It has been a quiet week, with even menace actors showing to take a while off for the vacations. We didn’t see a lot analysis launched on ransomware this week, with many of the information specializing in new assaults and LockBit associates more and more concentrating on hospitals.
These assaults embody ones towards Yakult Australia and the Ohio Lottery by the brand new DragonForce ransomware operation.
Essentially the most regarding information is that LockBit associates more and more goal hospitals in assaults, although the ransomware operation says it is towards the foundations.
In December 2022, one week earlier than Christmas, a LockBit affiliate attacked the Hospital for Sick Kids (SickKids) in Toronto, inflicting diagnostic and therapy delays. The ransomware operation stated this was towards the foundations and issued a free decryptor.
Supply: BleepingComputer
Nonetheless, this week, we realized that LockBit attacked three hospitals in Germany, disrupting emergency room providers.
We additionally realized about two New York hospitals in search of a court docket order to have Boston cloud storage firm Wasabi Applied sciences return stolen information saved on one in every of its servers by the LockBit ransomware gang.

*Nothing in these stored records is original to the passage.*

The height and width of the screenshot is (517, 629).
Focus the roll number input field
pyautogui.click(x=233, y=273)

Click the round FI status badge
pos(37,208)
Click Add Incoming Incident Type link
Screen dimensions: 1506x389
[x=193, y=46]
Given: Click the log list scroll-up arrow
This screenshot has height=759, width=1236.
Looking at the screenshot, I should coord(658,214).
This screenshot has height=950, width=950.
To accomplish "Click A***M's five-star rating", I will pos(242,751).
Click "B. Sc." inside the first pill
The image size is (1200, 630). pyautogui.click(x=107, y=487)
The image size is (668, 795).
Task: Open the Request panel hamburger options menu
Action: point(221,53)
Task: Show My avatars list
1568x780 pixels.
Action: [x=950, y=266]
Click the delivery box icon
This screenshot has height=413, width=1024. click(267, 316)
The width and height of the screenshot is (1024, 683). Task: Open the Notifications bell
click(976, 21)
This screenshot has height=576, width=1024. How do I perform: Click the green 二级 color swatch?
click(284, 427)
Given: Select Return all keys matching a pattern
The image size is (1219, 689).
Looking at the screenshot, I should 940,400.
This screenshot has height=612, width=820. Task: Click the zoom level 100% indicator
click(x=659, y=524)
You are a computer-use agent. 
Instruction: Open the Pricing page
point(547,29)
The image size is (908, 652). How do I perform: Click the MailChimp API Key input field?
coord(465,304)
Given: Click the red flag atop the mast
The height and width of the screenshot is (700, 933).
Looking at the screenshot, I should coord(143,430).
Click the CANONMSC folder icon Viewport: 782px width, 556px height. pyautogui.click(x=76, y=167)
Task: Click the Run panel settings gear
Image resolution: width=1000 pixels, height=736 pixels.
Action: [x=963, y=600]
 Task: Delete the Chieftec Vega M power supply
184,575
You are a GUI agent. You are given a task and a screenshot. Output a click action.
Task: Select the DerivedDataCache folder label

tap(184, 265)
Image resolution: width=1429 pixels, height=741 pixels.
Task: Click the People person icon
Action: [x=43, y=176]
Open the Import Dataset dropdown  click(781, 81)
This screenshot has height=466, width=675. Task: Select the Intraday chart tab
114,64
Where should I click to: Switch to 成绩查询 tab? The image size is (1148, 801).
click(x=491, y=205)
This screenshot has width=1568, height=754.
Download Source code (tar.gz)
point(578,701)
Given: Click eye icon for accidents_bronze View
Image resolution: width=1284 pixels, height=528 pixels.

Based on a court docket order, the Carthage Space Hospital and Claxton-Hepburn Medical Middle had been attacked in September, with the LockBit affiliate renting cloud storage at Wasabi to retailer stolen information.
The 2 hospitals now request that the courts drive Wasabi to supply and delete the information from their servers. The court docket paperwork point out that Wasabi is already working with the FBI and has shared a duplicate of the stolen information with them.
Lastly, Microsoft as soon as once more disabled the MSIX ms-appinstaller protocol handler after deactivating it in February 2022 after which enabling it once more in 2023 for some unknown motive.
Nonetheless, as malware campaigns proceed to abuse this function, which might result in ransomware assaults, the function has once more been disabled.
Contributors and those that supplied new ransomware info and tales this week embody: @malwrhunterteam, @serghei, @demonslay335, @BleepinComputer, @Ionut_Ilascu, @Seifreed, @fwosar, @LawrenceAbrams, @billtoulas, @MsftSecIntel, @DarkWebInformer, @BrettCallow, @pcrisk, and @Fortinet.
December twenty seventh 2023
Yakult Australia confirms ‘cyber incident’ after 95 GB information leak
Yakult Australia, producer of a probiotic milk drink, has confirmed experiencing a “cyber incident” in a press release to BleepingComputer. Each the corporate’s Australian and New Zealand IT methods have been affected.
Ohio Lottery hit by cyberattack claimed by DragonForce ransomware
The Ohio Lottery was compelled to close down some key methods after a cyberattack affected an undisclosed variety of inside purposes on Christmas Eve.
Lockbit ransomware disrupts emergency care at German hospitals
German hospital community Katholische Hospitalvereinigung Ostwestfalen (KHO) has confirmed that current service disruptions at three hospitals had been attributable to a Lockbit ransomware assault.
New STOP ransomware variant
PCrisk discovered a brand new STOP ransomware variant that appends the .cdmx extension.
New ransomware variant
PCrisk discovered a brand new ransomware variant that appends the .Tisak extension and drops a ransom be aware named Tisak_Help.txt.
December twenty eighth 2023
Microsoft disables MSIX protocol handler abused in malware assaults
Microsoft has once more disabled the MSIX ms-appinstaller protocol handler after a number of financially motivated menace teams abused it to contaminate Home windows customers with malware.
New Reside Crew ransomware
PCrisk discovered a brand new Reside Crew ransomware that appends the .LIVE and drops a ransom be aware named FILE RECOVERY_ID_[victim’s_ID].txt.
New SNet ransomware
PCrisk discovered a brand new ransomware variant that appends the .SNet extension and drops a ransom be aware named DecryptNote.txt.
Ransomware Roundup – 8base
8base is a financially motivated ransomware variant almost certainly primarily based on the Phobos ransomware. Per our FortiRecon info, the 8base ransomware first appeared in Might 2023.
December twenty ninth, 2023
Hospitals ask courts to drive cloud storage agency to return stolen information
Two not-for-profit hospitals in New York are in search of a court docket order to retrieve information stolen in an August ransomware assault that is now saved on the servers of a Boston cloud storage firm.
That is it for this week! Hope everybody has a pleasant weekend!